5.4.1 Is it unbiased, with data?

Suppose that you’re getting data from the following process:

random_distribution <- function(number_samples) { 
  
  d1 <- c(1.0, 2.0)
  d2 <- c(1.1, 2.1)
  d3 <- c(1.5, 2.5)

  distribution_chooser = sample(x=1:3, size=1)
  
  if(distribution_chooser == 1) { 
    x_ <- runif(n=number_samples, min=d1[1], max=d1[2])  
  } else if(distribution_chooser == 2) { 
    x_ <- runif(n=number_samples, min=d2[1], max=d2[2]) 
  } else if(distribution_chooser == 3) { 
    x_ <- runif(n=number_samples, min=d3[1], max=d3[2])
  }
  return(x_)
}

random_distribution(number_samples=10)
 [1] 1.514743 2.360036 2.372772 1.761646 1.791456 2.345934 2.189446 2.373642
 [9] 1.859432 2.353811
mean(random_distribution(number_samples=10000))
[1] 1.504527

Notice that, there are two forms of inherent uncertainty in this function:

  1. There is uncertainty about the distribution that we are getting draws from; and,
  2. Within a distribution, we’re getting draws at random from a population distribution.

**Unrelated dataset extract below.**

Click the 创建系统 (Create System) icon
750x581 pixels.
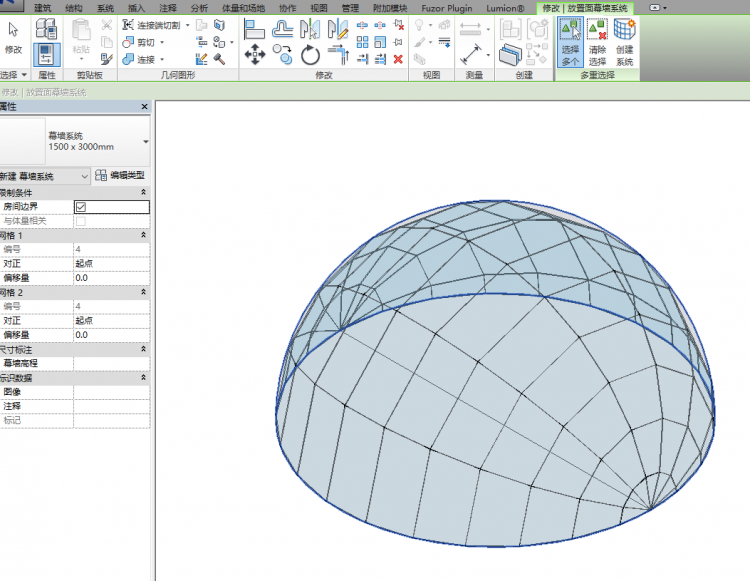click(624, 42)
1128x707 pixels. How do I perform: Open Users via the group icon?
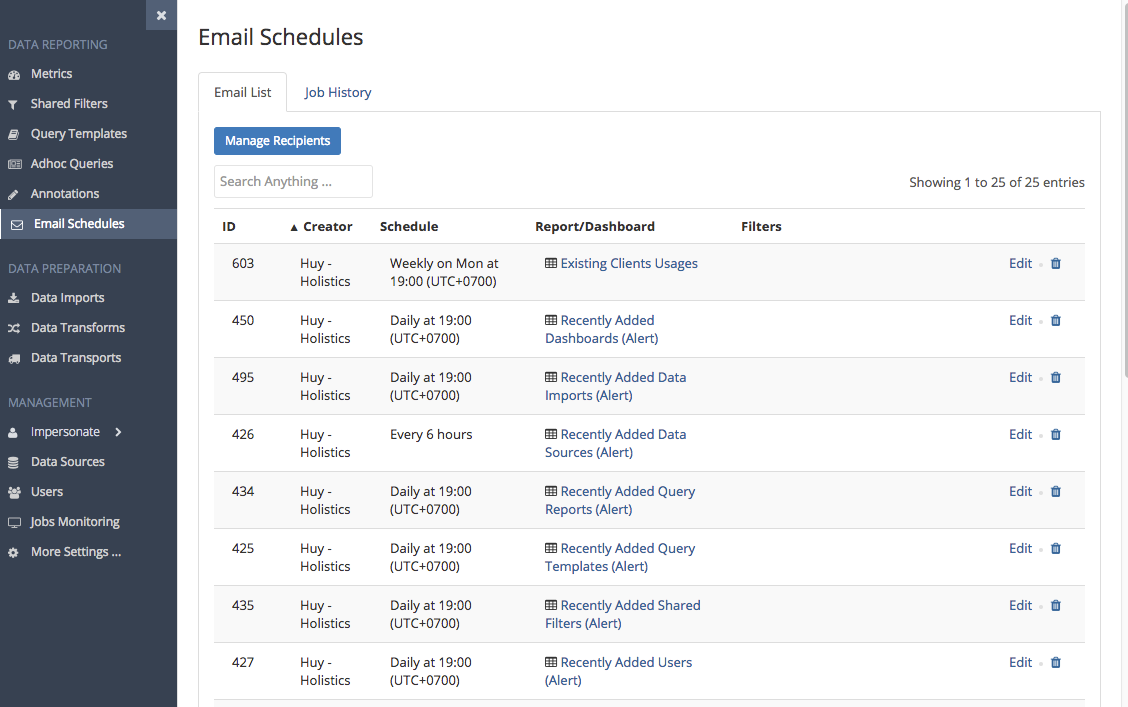tap(14, 491)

This class of function, the r* functions, are the implementation of random generative processes within the R language. Look into ?distributions as a class to see more about this process.

Suppose that you chose to use the same sample average estimator as a means of producing an estimate of the population expected value, \(E[X]\). Suppose that you get the following draws:

draws <- random_distribution(number_samples=10)
draws
 [1] 2.265182 2.315575 1.895066 1.977077 1.900132 2.417024 2.068270 1.695670
 [9] 1.683572 1.567426
mean(draws)
[1] 1.978499

Is this sample average an unbiased estimator for the population expected value? How do you know?

5.5 Estimator Property: Consistency

Foundations makes another of their jokes when they write, on page 105,

“Consistency is a simple notion: if we had enough data, the probability that our estimate \(\hat{\theta}\) would be far from the truth, \(\theta\), would be small.”

How do we determine if a particular estimator, \(\hat{\theta}\) is a consistent estimator for our parameter of interest?

There are at least two ways:

  1. The estimator is unbiased, and has a sampling variance that decreases as we add data; or,
  2. We can use Chebyshev’s to place a bound on the estimator, showing that as we add data, the estimator converges in probability to \(\theta\).

The first notion of convergence requires an understanding of sampling variance:

The sampling variance of an estimator is a statement about how much dispersion due to random sampling, is present in the estimator. We defined the variance of a random variable to be \(E\left[(X - E[X])^{2}\right]\), The sampling variance uses this same definition, but we work with it slightly differently when we are considering sampling variance.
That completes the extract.